§ WHAT YOU HAVE TO DO
In the data below, find every line with the word "width" and copy it.

╭─ INPUT DATA

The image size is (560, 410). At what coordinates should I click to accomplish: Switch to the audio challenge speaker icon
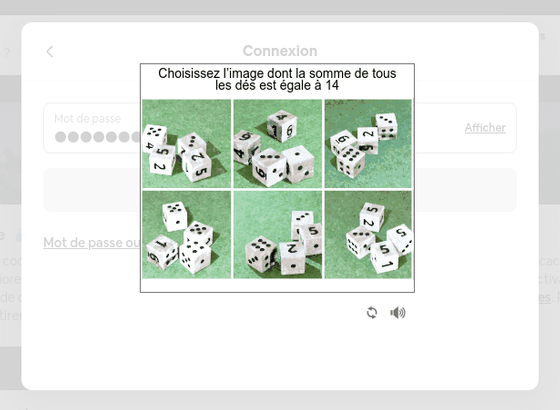(x=398, y=312)
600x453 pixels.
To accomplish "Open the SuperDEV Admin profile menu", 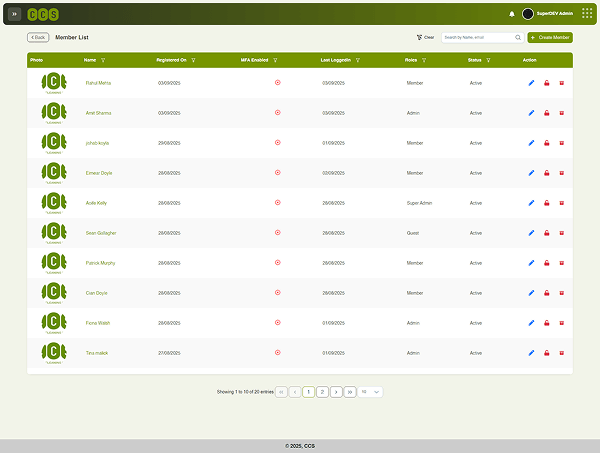I will pyautogui.click(x=548, y=14).
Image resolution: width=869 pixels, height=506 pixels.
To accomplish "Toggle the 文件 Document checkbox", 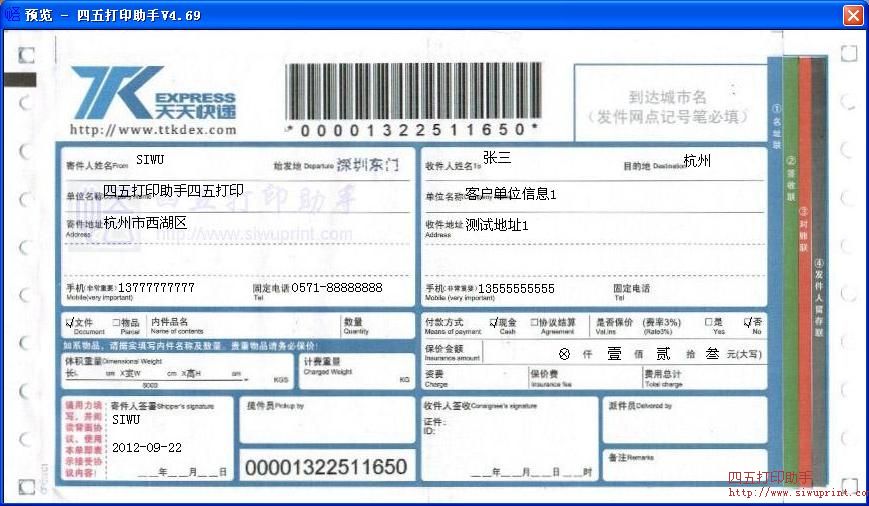I will 70,323.
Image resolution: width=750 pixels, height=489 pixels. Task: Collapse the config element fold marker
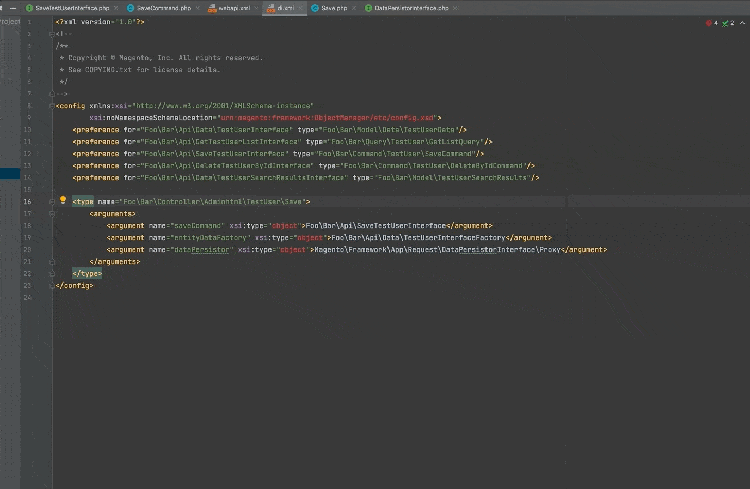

╰─

§ ANSWER FOR THIS EXERCISE
Image resolution: width=869 pixels, height=506 pixels.
Image resolution: width=750 pixels, height=489 pixels. Task: Collapse the config element fold marker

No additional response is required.